Please pull out every line in the listing below that contains the word "green", copying each one in full.

Raw records:

[Start]

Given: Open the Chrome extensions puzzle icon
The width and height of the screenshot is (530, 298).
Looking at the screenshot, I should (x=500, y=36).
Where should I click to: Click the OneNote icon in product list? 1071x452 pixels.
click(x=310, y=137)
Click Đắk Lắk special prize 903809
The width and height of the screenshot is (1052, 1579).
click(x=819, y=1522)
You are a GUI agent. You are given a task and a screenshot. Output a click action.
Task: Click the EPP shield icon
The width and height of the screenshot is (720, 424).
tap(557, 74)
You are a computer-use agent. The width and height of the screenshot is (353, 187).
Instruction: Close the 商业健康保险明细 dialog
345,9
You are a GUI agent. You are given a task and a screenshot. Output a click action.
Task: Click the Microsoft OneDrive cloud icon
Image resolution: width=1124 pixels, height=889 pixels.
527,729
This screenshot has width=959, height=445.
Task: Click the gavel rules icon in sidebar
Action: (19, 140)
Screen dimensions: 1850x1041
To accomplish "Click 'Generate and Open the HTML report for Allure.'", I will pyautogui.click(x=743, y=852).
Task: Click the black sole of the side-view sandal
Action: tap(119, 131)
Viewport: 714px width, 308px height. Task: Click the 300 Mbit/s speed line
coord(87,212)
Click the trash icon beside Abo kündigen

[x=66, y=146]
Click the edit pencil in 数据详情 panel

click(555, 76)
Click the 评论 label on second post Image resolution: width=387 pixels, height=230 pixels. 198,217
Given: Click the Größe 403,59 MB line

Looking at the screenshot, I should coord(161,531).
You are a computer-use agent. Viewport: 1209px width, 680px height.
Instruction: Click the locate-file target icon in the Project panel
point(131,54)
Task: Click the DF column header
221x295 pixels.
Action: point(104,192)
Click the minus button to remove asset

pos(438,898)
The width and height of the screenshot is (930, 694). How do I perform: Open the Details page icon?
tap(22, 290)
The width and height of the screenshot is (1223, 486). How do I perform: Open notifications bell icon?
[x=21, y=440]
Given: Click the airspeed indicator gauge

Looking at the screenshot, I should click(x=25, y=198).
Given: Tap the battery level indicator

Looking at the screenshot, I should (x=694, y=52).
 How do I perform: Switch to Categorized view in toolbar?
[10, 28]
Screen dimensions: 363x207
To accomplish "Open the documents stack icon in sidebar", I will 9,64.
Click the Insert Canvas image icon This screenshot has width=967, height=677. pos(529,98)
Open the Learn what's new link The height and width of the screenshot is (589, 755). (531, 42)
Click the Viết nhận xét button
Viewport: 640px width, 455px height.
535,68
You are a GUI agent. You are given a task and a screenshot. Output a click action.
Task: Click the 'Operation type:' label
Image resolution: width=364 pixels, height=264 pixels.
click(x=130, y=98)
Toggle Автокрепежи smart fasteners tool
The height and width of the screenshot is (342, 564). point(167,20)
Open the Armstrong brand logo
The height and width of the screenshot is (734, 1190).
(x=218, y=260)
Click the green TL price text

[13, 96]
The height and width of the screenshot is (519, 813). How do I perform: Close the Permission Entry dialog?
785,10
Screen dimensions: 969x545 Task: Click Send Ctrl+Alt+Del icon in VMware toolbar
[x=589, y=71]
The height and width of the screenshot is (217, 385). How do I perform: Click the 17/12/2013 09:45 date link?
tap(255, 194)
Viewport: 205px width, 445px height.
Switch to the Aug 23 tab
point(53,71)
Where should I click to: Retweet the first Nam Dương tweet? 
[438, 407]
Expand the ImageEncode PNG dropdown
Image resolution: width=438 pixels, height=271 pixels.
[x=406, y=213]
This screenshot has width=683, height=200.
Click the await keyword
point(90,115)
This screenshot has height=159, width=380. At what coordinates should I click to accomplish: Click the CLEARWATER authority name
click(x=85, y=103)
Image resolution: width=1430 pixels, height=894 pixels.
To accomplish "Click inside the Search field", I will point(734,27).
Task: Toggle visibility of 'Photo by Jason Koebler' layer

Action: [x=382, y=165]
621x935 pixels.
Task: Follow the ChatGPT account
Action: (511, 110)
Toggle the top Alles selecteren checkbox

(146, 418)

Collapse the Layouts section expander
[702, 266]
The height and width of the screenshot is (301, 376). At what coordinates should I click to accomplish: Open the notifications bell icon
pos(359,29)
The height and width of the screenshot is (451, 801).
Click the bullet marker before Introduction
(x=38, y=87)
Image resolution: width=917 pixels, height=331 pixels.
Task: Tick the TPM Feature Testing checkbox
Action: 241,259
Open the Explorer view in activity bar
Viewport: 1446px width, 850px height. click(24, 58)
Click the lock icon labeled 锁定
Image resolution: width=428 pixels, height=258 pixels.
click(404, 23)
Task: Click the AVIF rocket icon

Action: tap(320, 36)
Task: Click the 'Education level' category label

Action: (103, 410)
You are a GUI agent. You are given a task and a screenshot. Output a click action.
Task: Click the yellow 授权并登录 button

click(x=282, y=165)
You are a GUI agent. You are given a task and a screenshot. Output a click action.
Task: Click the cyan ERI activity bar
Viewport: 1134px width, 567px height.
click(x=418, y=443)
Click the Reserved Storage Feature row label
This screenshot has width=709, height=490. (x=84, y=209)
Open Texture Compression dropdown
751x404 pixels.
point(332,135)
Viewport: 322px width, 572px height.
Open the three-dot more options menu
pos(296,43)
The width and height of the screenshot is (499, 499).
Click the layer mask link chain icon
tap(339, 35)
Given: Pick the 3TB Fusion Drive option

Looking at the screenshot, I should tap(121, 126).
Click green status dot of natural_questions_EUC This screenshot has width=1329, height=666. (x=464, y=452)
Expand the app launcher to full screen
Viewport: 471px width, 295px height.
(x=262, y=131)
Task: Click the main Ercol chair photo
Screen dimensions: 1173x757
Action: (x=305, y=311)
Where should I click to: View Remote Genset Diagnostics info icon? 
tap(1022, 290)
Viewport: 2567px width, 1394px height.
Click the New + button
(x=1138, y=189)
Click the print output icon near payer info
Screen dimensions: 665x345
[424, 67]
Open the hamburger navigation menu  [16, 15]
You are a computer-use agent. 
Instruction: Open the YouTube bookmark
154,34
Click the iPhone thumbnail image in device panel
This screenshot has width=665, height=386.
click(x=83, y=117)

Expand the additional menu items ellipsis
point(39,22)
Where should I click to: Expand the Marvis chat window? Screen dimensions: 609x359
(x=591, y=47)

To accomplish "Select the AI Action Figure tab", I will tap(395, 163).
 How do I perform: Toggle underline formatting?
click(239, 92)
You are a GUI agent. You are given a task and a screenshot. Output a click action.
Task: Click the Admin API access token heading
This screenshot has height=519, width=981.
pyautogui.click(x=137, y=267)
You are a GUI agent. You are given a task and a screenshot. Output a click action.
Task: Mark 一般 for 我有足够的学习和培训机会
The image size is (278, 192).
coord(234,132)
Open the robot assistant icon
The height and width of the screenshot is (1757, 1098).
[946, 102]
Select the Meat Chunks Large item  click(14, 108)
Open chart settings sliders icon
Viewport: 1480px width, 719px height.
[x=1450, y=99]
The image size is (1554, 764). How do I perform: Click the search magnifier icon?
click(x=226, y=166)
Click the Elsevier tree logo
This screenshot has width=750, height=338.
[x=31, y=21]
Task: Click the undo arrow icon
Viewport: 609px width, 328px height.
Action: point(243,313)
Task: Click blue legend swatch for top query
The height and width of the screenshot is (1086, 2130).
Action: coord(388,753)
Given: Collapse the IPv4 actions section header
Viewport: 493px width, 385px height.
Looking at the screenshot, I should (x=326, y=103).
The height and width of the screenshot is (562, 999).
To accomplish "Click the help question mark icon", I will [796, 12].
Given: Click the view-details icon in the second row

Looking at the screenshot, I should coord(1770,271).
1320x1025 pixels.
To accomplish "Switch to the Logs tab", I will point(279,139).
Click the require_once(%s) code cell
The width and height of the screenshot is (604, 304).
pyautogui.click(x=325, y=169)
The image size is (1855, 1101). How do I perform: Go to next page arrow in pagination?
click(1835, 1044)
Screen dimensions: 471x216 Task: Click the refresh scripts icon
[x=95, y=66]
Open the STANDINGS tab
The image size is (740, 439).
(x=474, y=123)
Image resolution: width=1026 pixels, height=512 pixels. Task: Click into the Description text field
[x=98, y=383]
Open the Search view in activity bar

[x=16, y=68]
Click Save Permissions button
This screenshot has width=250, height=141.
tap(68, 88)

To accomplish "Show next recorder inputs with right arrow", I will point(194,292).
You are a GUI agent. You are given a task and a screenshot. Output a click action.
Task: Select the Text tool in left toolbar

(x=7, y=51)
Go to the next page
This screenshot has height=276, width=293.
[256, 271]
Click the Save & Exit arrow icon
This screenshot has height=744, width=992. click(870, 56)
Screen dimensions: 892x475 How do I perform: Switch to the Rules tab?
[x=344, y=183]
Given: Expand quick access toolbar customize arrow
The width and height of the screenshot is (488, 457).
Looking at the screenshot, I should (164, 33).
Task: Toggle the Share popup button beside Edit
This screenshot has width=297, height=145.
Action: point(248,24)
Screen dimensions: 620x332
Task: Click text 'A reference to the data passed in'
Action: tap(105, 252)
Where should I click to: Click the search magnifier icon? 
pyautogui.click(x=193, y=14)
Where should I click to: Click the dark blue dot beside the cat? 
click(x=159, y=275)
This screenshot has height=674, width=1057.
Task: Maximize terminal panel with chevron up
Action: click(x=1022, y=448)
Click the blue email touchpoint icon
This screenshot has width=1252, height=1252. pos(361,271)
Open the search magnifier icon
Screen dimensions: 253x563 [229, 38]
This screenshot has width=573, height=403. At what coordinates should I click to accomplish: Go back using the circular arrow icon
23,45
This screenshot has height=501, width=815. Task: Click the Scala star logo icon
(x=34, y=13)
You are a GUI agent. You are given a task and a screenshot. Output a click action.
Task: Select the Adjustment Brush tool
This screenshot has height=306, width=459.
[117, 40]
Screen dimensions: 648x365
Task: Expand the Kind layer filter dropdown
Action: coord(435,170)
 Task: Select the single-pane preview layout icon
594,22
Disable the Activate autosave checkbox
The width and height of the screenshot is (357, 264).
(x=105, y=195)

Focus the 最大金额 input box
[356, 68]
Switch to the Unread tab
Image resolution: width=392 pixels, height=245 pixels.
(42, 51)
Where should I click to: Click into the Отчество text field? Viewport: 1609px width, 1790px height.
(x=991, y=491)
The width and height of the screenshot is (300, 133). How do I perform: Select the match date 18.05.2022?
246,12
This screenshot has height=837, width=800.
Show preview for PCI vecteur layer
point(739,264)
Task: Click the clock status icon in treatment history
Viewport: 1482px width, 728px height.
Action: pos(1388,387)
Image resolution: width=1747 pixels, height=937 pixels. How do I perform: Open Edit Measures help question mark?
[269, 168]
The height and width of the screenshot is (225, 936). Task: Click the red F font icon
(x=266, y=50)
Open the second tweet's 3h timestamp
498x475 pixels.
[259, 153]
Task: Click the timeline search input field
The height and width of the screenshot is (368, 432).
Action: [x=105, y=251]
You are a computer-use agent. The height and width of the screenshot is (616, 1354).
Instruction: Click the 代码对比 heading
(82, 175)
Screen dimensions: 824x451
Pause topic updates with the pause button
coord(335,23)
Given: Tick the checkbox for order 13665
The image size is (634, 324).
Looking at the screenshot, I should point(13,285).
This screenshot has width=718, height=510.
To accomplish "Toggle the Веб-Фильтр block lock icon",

[End]

Output of the exercise:
Click the green TL price text
Click green status dot of natural_questions_EUC This screenshot has width=1329, height=666. (x=464, y=452)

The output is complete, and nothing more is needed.